[Records from a data collection]
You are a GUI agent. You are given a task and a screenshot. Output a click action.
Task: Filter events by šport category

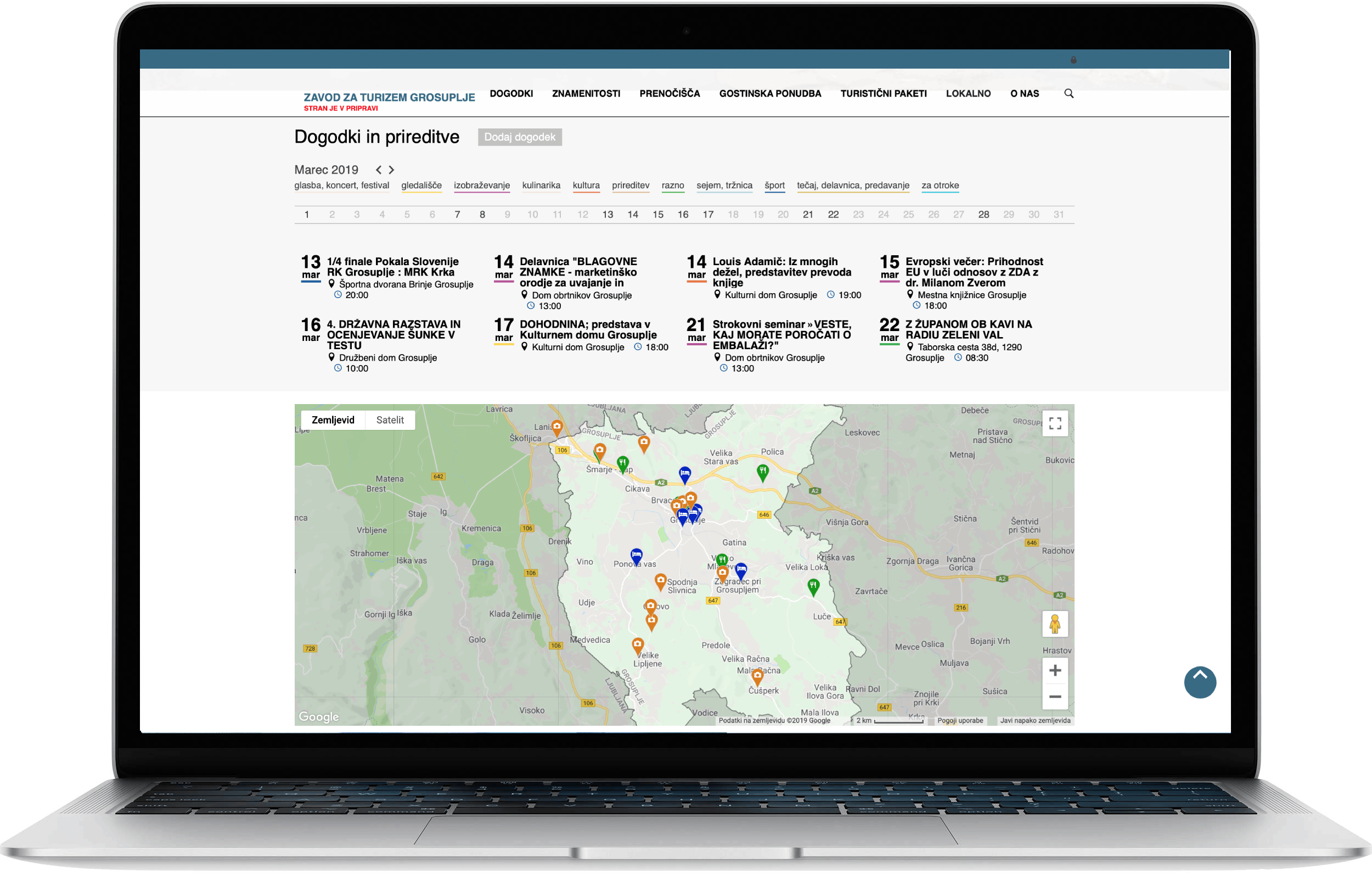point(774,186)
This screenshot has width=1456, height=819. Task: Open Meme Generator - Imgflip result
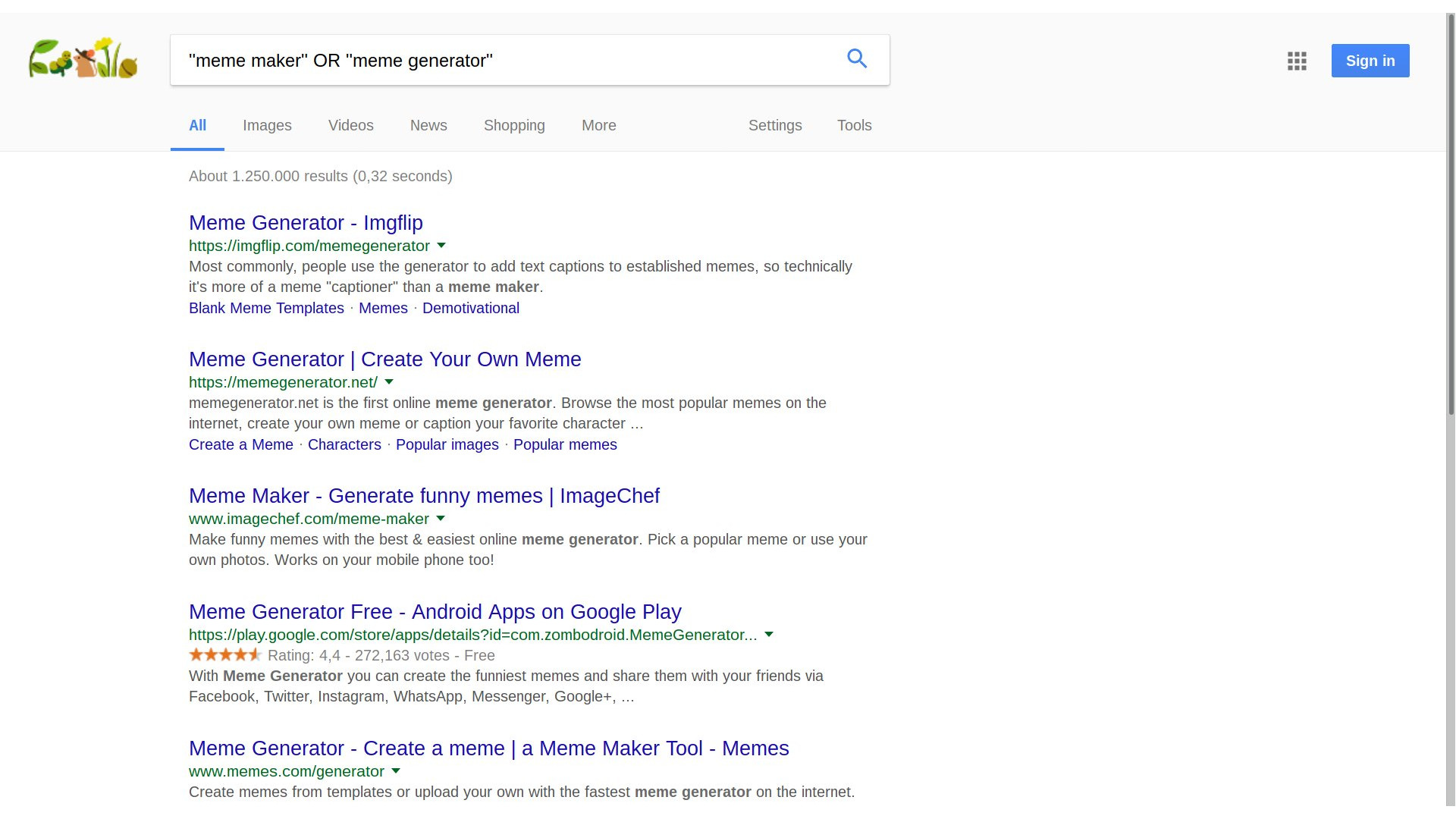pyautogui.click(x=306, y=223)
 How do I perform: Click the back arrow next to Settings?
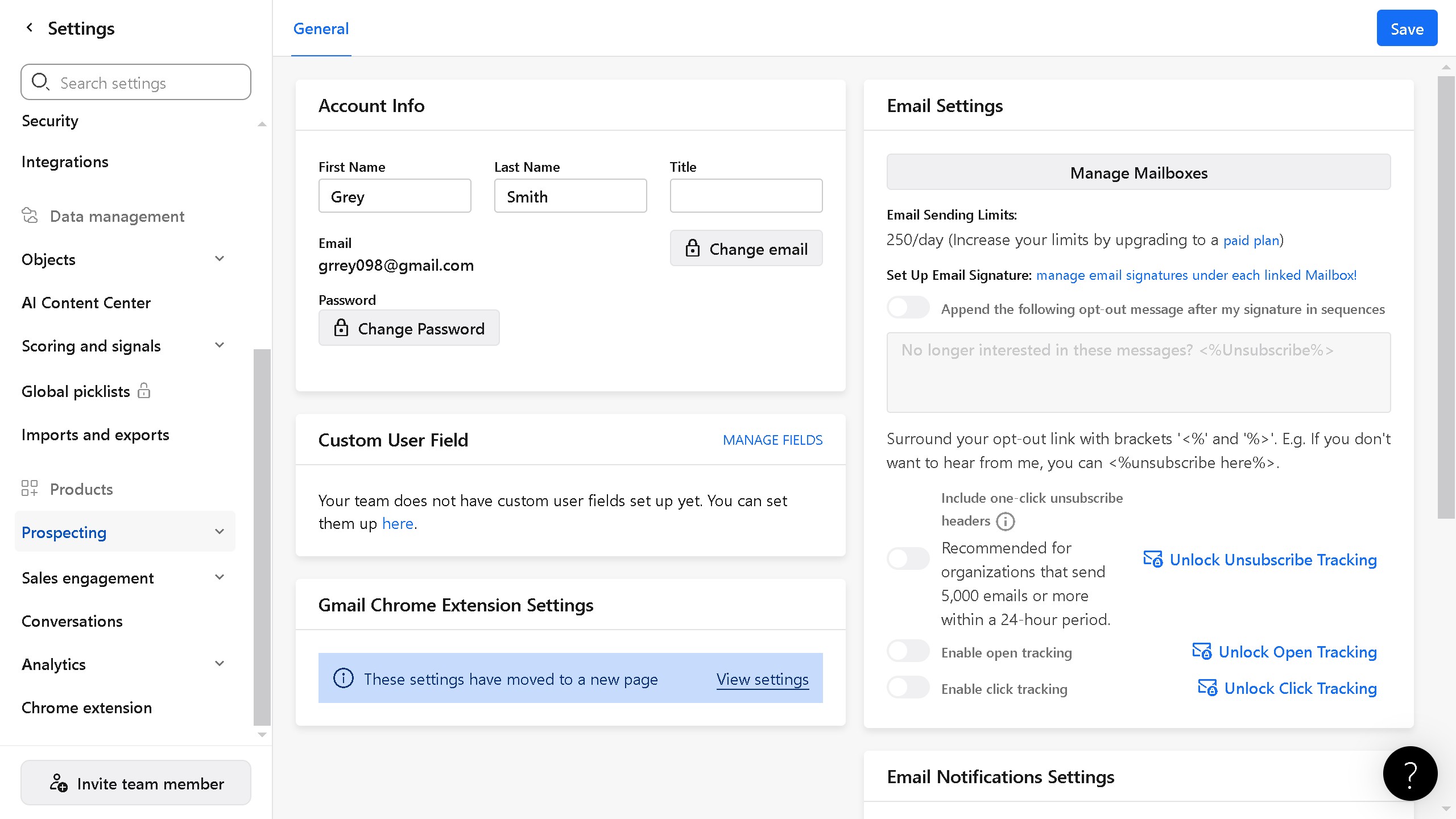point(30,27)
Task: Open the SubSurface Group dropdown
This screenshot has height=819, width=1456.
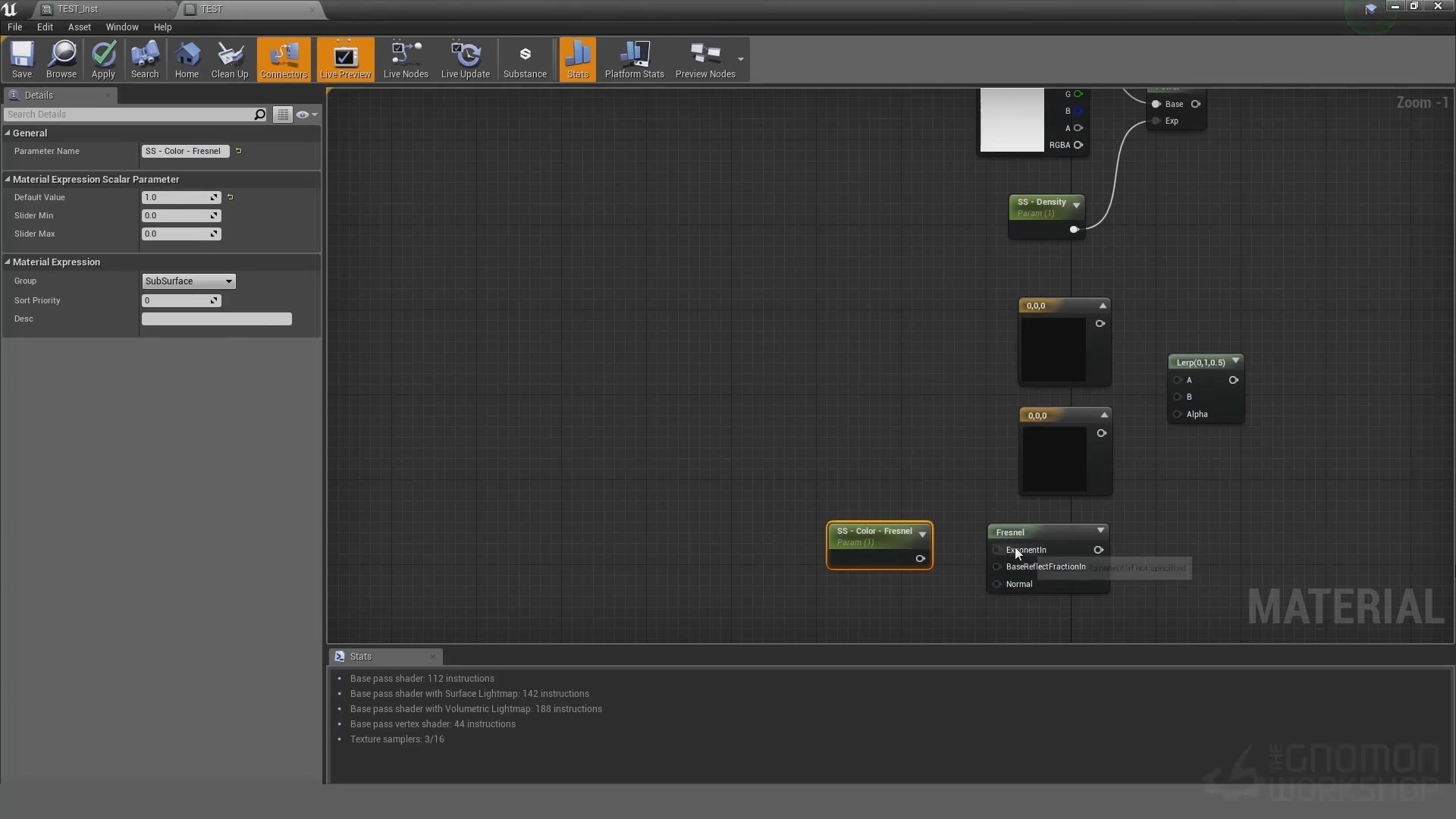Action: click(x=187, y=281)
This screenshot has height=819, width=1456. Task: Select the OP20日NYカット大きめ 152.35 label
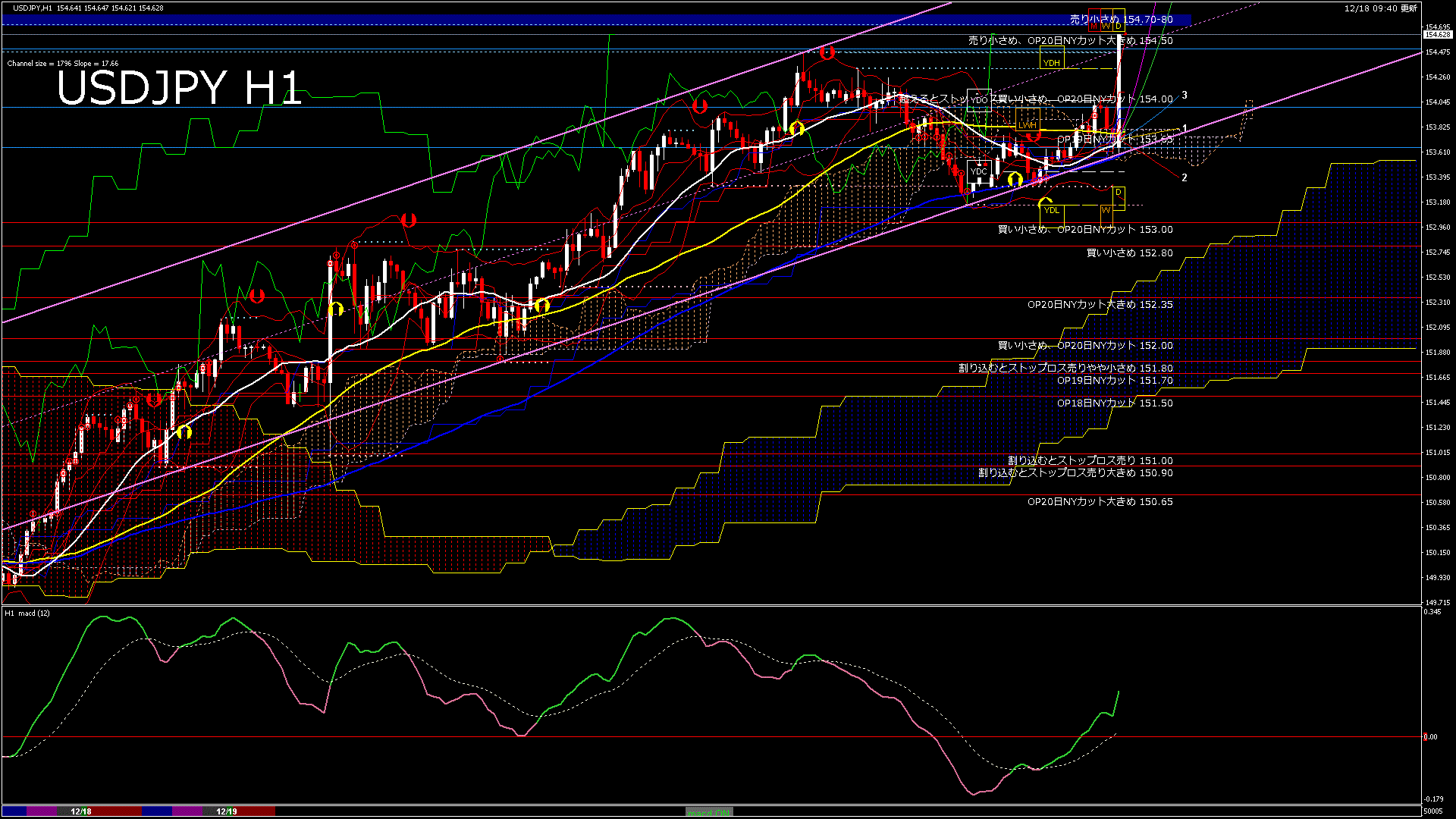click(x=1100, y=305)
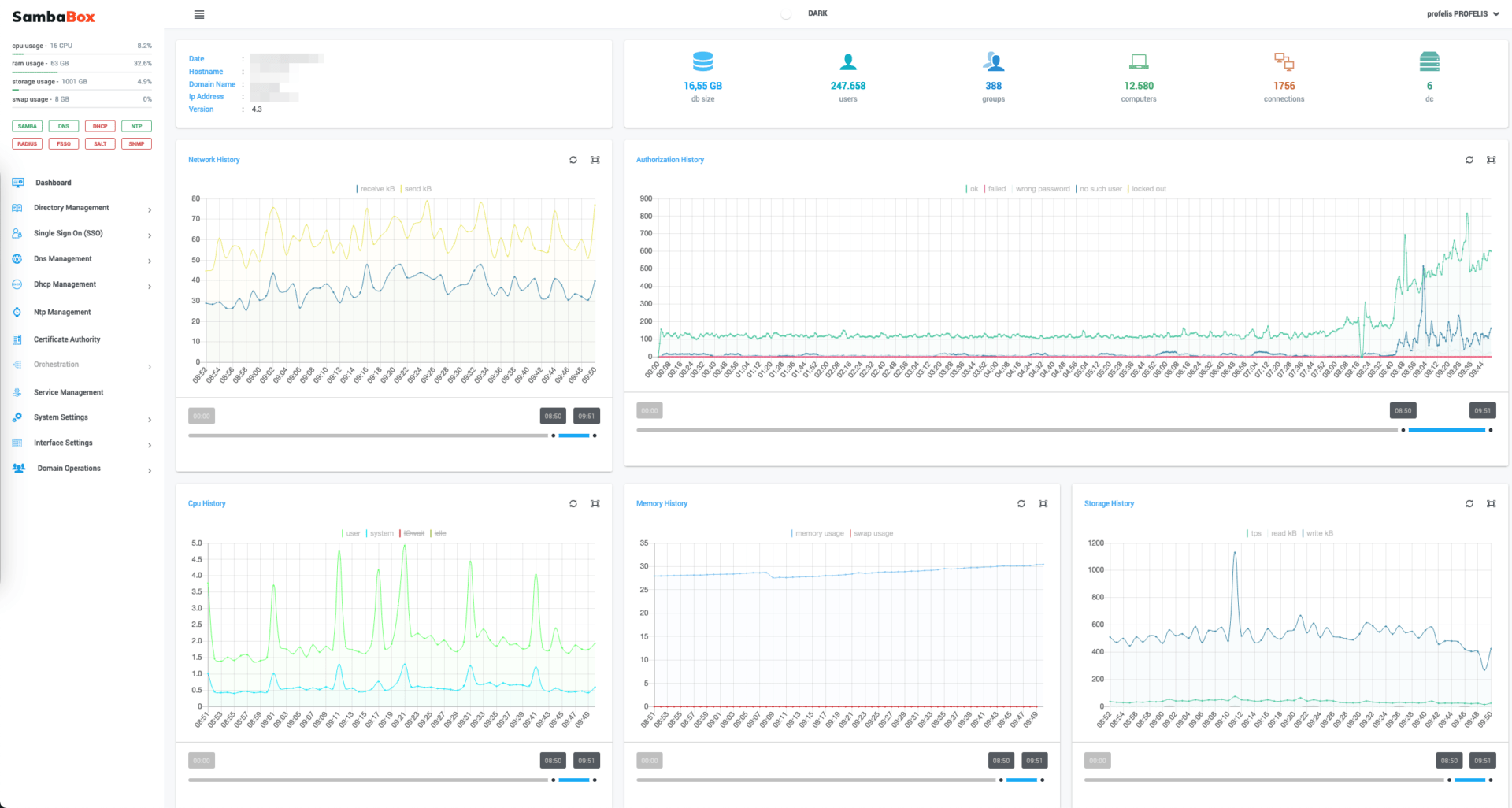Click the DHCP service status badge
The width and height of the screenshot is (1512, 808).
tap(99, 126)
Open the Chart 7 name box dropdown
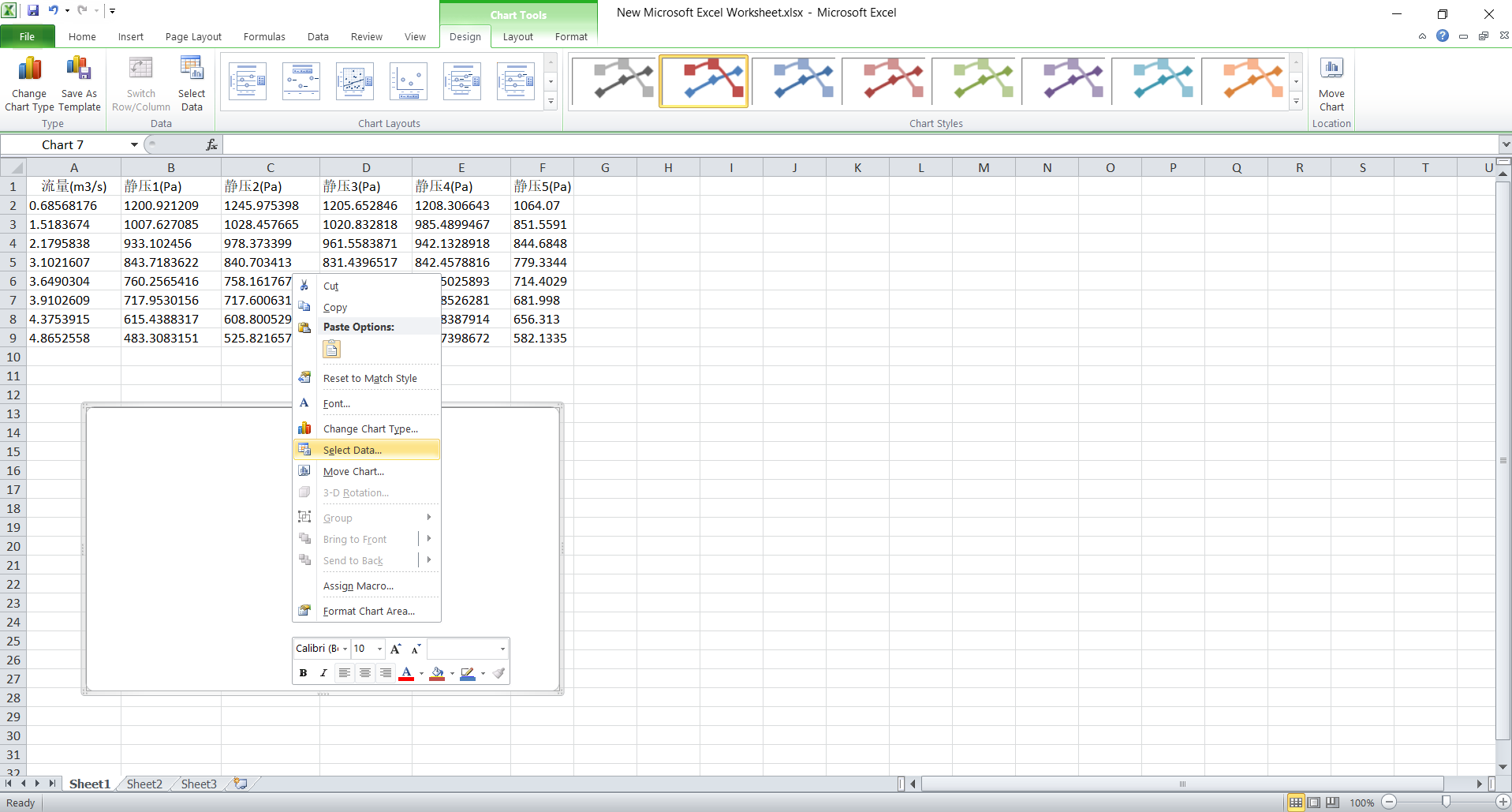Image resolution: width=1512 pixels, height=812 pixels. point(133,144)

● **EXERCISE DIRECTIONS**: The data above are to be repeated word for word, with any pictures left out.

● **RESPONSE TO THIS TASK**:
You are a GUI agent. You are given a task and a screenshot. Output a click action.
Task: Filter events by šport category

point(774,186)
This screenshot has width=1456, height=819. Task: Open Meme Generator - Imgflip result
pyautogui.click(x=306, y=223)
 How do I perform: Click the back arrow next to Settings?
point(30,27)
Task: Open the SubSurface Group dropdown
This screenshot has height=819, width=1456.
Action: click(x=187, y=281)
This screenshot has height=819, width=1456. Task: Select the OP20日NYカット大きめ 152.35 label
click(x=1100, y=305)
Click the DHCP service status badge
The width and height of the screenshot is (1512, 808).
tap(99, 126)
Open the Chart 7 name box dropdown
Image resolution: width=1512 pixels, height=812 pixels. point(133,144)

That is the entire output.